***** DATA PROVIDED *****

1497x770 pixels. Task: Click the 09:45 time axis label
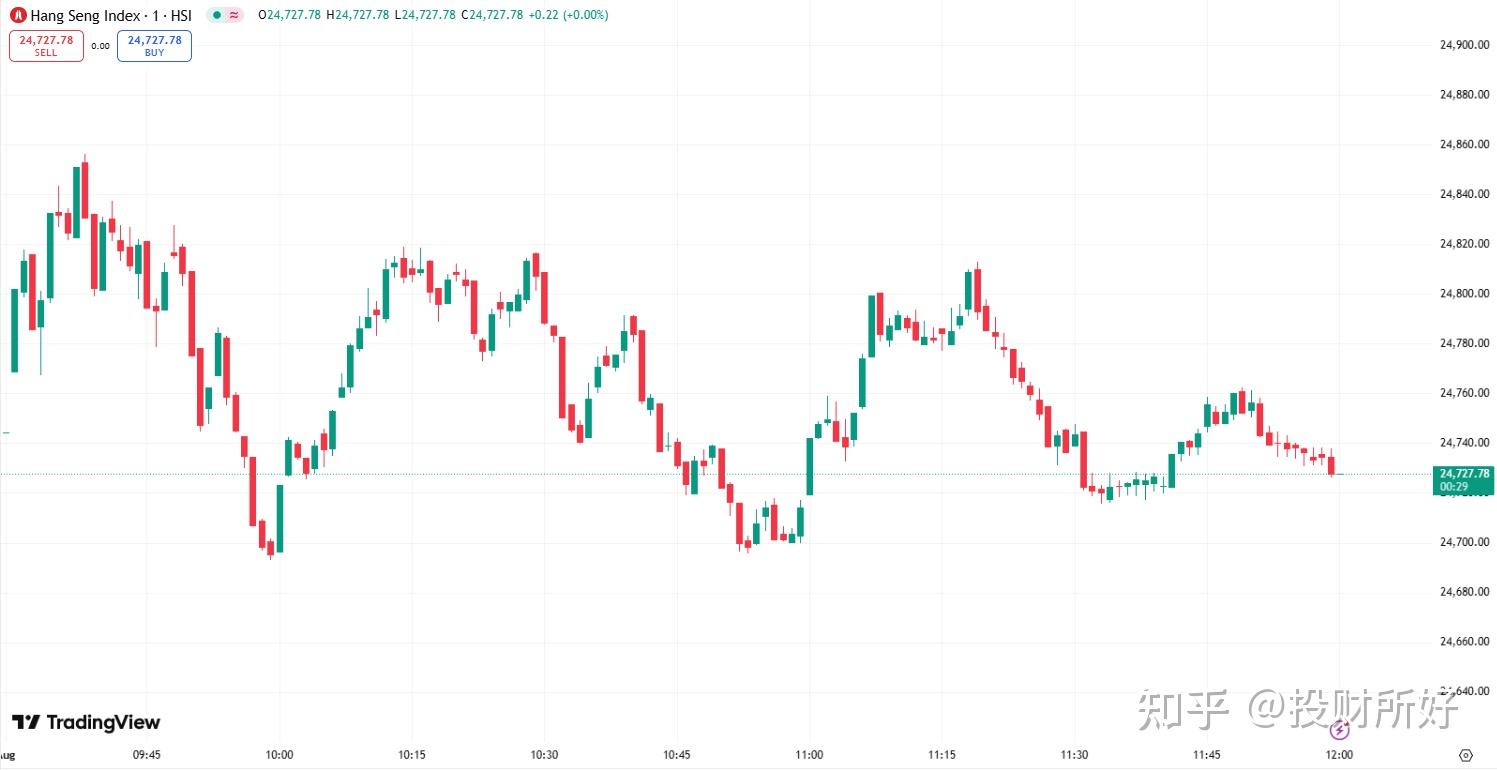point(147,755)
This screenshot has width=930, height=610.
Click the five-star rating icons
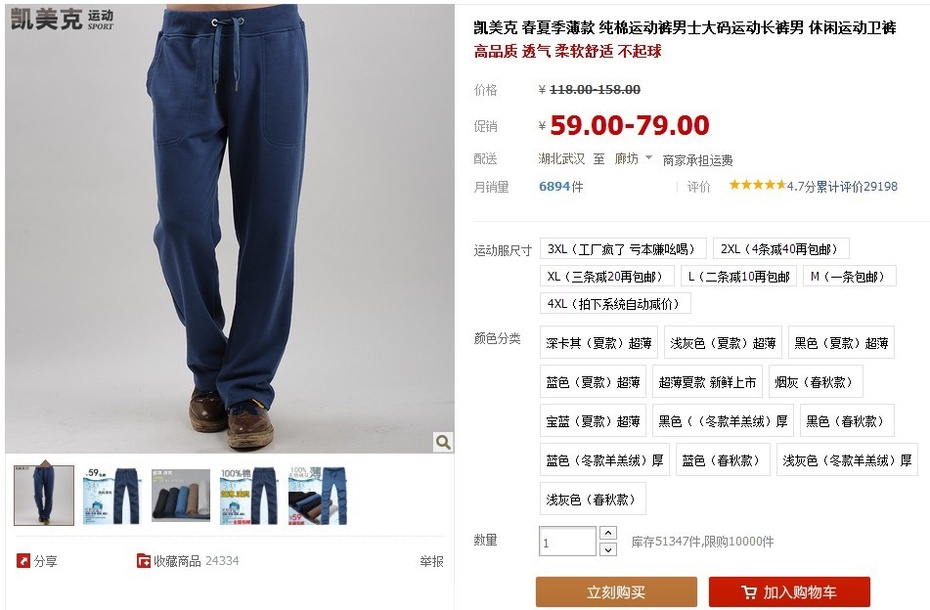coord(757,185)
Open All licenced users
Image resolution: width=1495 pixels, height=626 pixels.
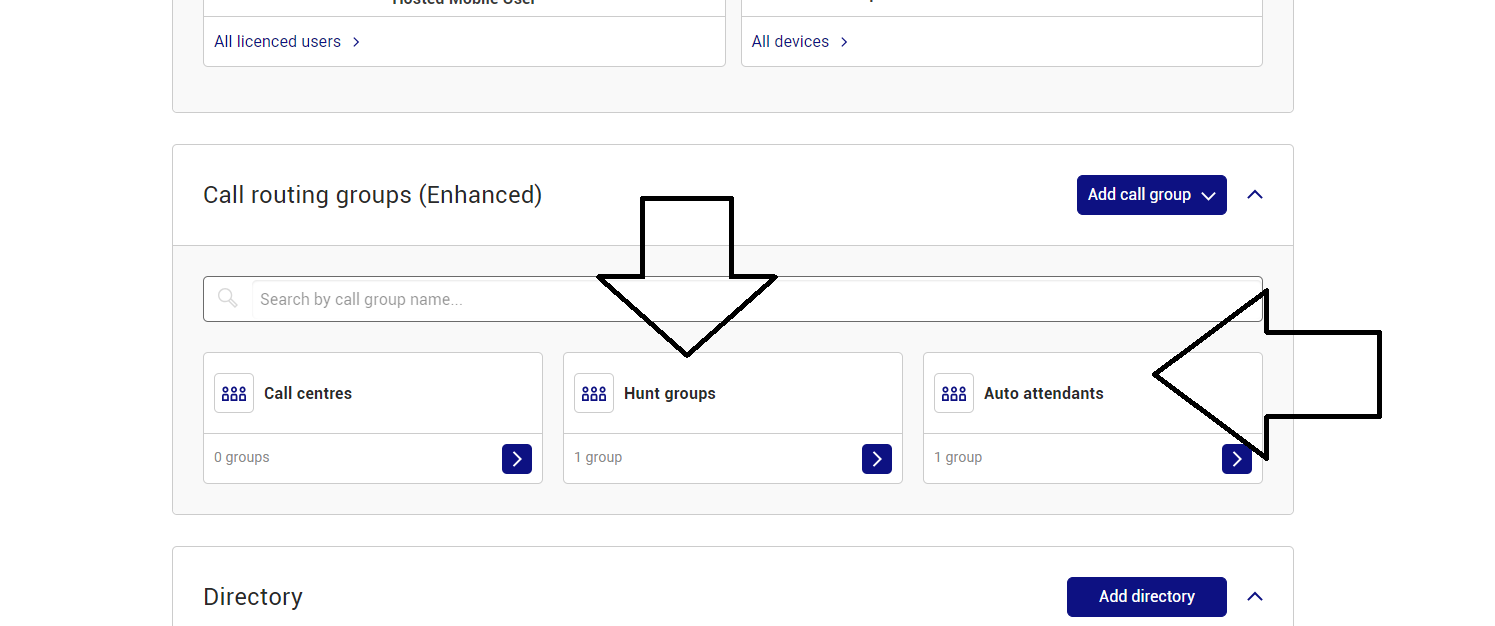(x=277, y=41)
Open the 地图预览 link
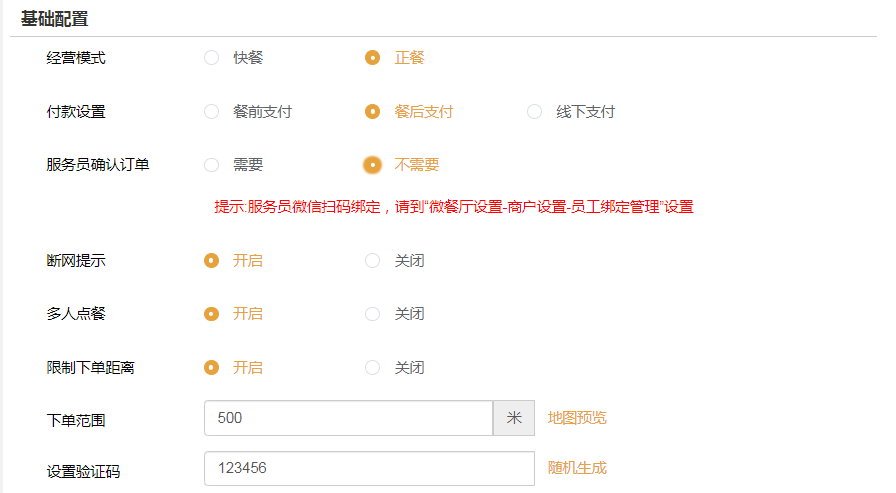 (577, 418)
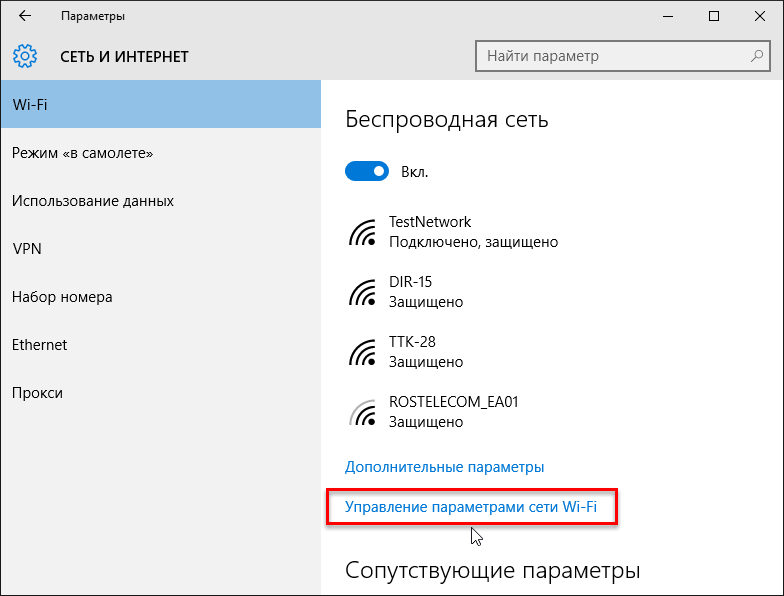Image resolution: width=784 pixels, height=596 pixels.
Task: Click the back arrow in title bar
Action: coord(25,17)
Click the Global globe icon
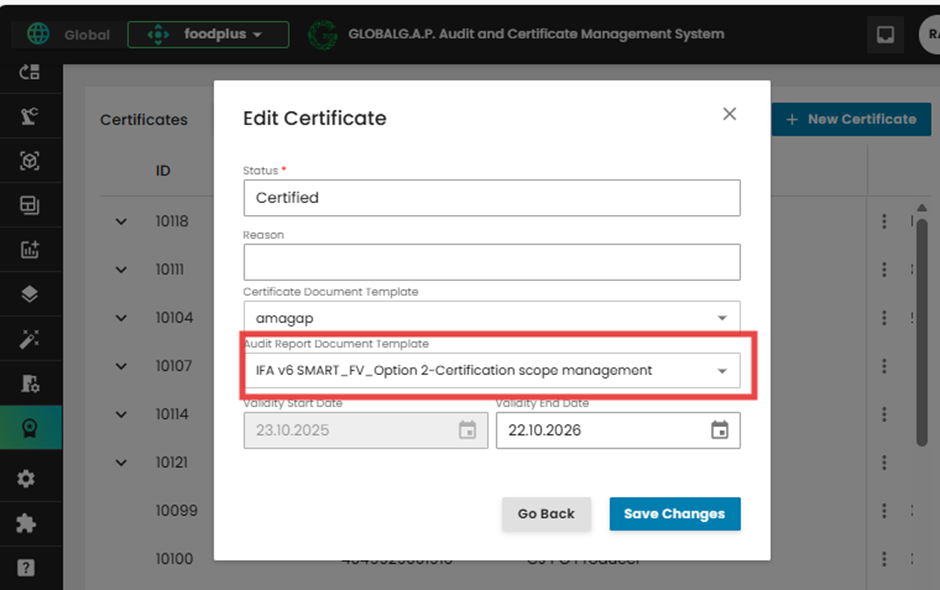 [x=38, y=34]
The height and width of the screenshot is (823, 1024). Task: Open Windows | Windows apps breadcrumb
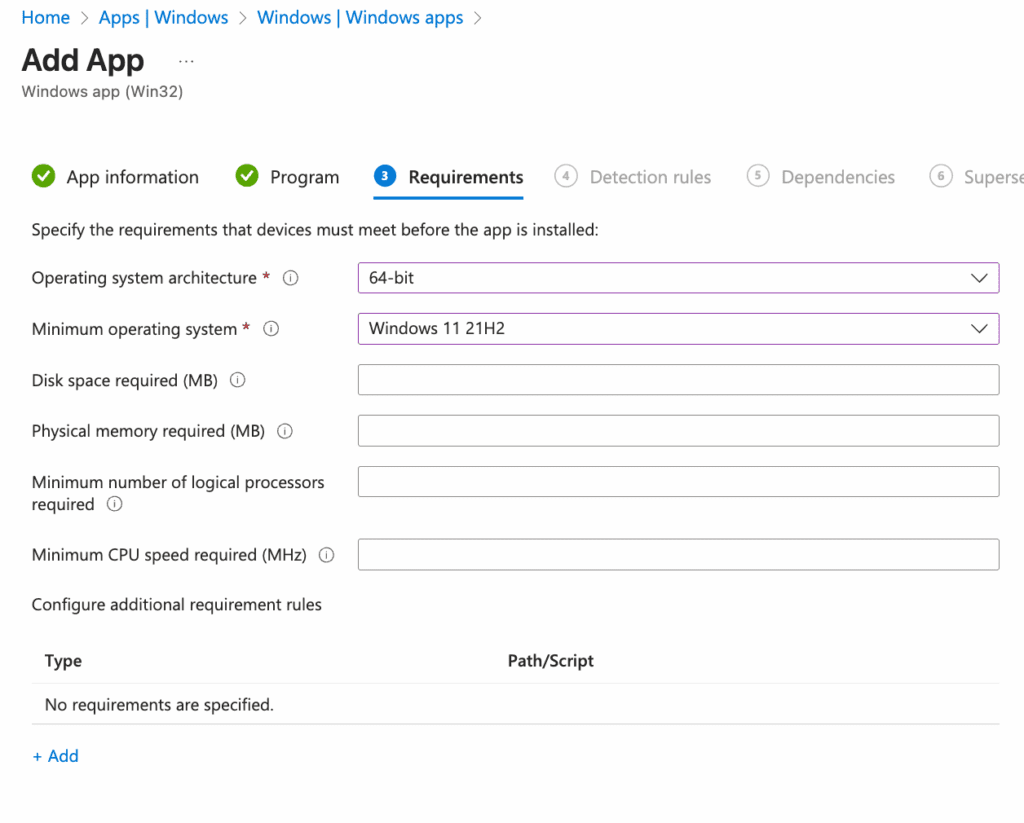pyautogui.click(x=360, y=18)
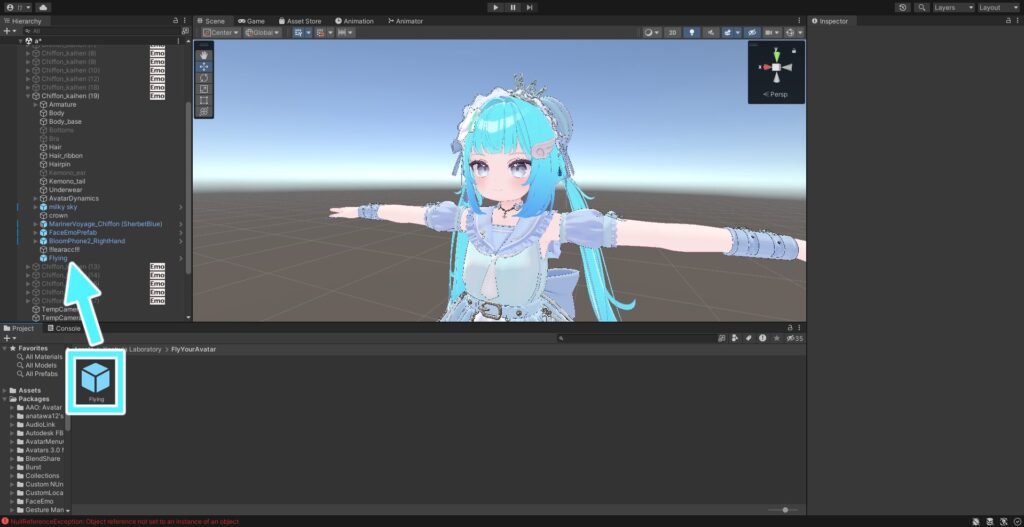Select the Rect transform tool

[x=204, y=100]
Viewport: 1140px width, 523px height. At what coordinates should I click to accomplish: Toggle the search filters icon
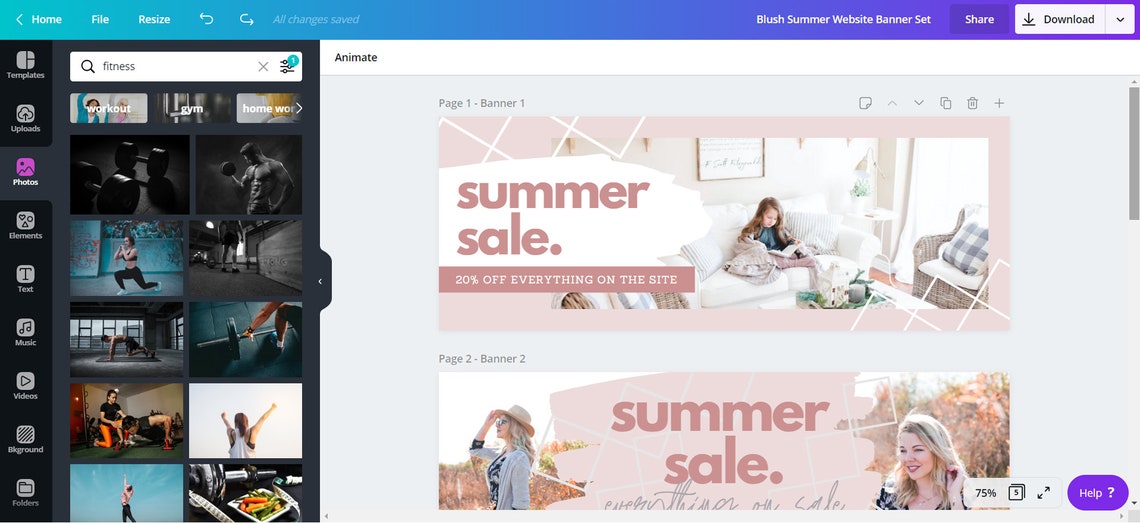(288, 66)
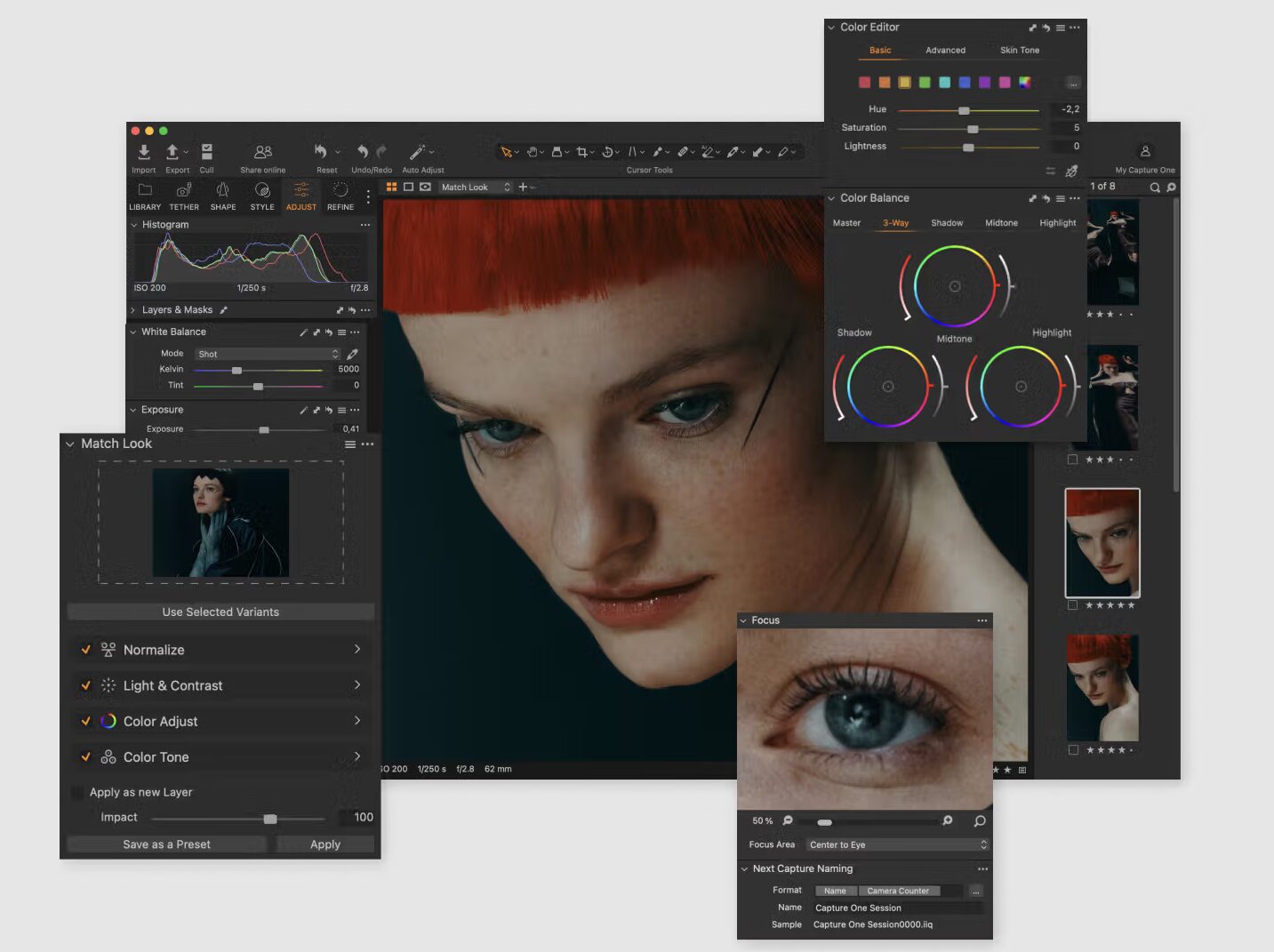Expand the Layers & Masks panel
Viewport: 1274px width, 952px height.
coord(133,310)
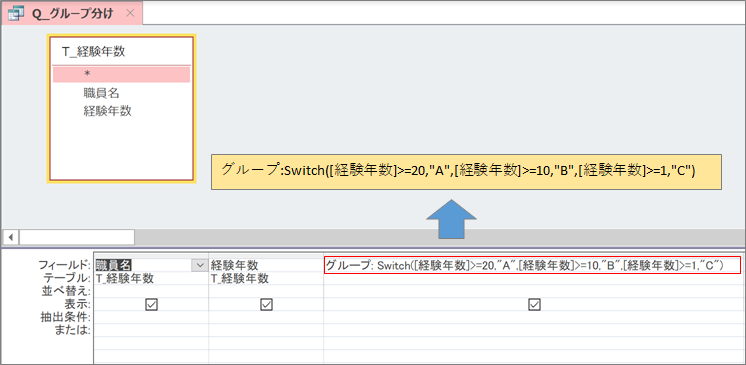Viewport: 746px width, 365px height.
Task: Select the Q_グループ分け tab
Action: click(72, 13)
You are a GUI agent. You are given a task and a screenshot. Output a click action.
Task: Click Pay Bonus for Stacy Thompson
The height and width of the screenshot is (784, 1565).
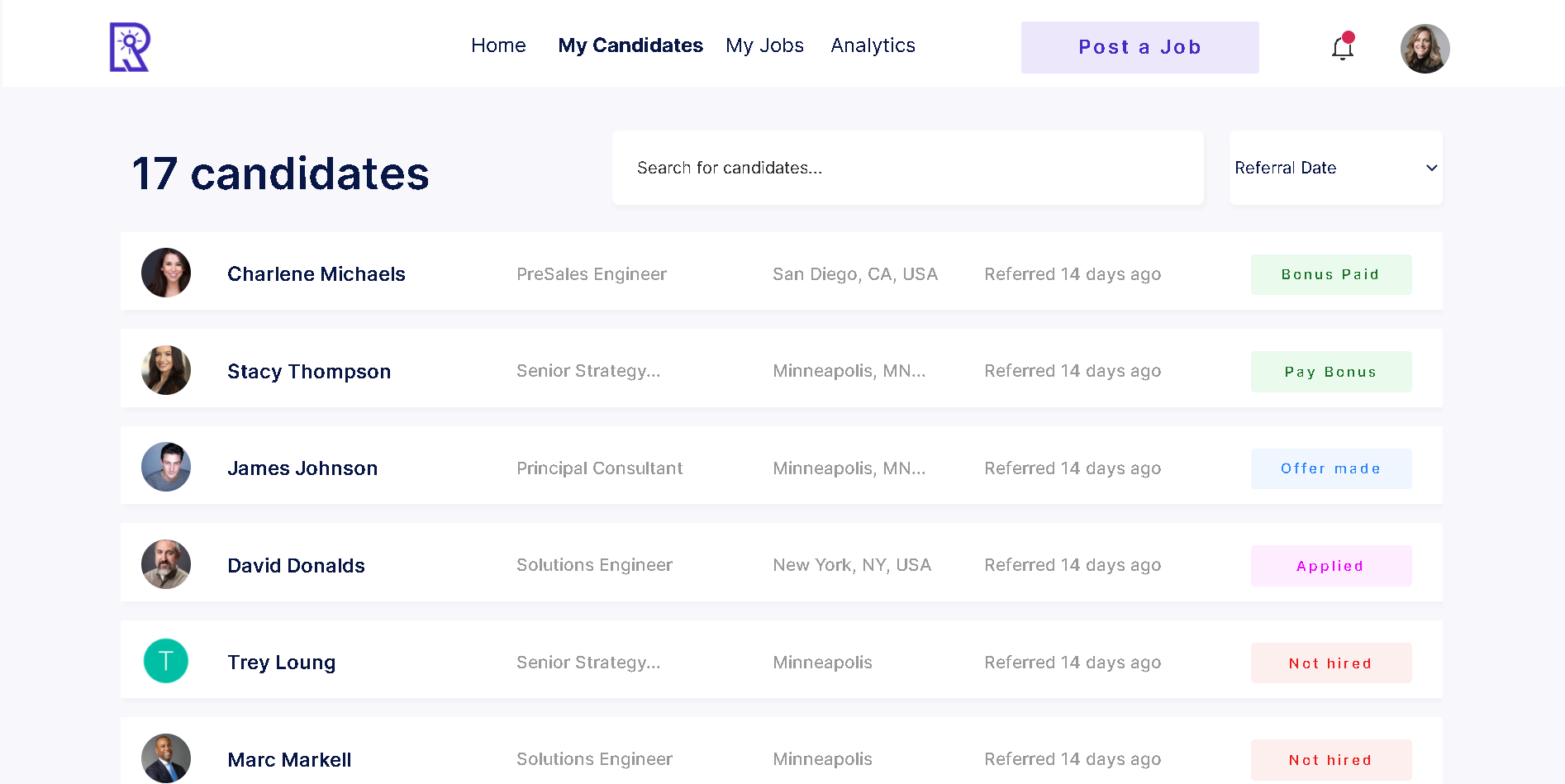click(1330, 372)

*****

> GOAL OF THE EXERCISE
Could you return exactly the lines starting with the one that contains "The height and width of the screenshot is (823, 1024)." and ending with the last line of the data above? Leave the pictures out.

> EXPECTED ANSWER
The height and width of the screenshot is (823, 1024). Task: Open Windows | Windows apps breadcrumb
pyautogui.click(x=360, y=18)
Select the Rect transform tool

[x=204, y=100]
Viewport: 1140px width, 523px height. At what coordinates should I click to accomplish: Toggle the search filters icon
(288, 66)
Expand the Layers & Masks panel
Viewport: 1274px width, 952px height.
coord(133,310)
Viewport: 746px width, 365px height.
Task: Select the Q_グループ分け tab
Action: click(72, 13)
You are a GUI agent. You are given a task and a screenshot. Output a click action.
Task: Click Pay Bonus for Stacy Thompson
The height and width of the screenshot is (784, 1565).
click(1330, 372)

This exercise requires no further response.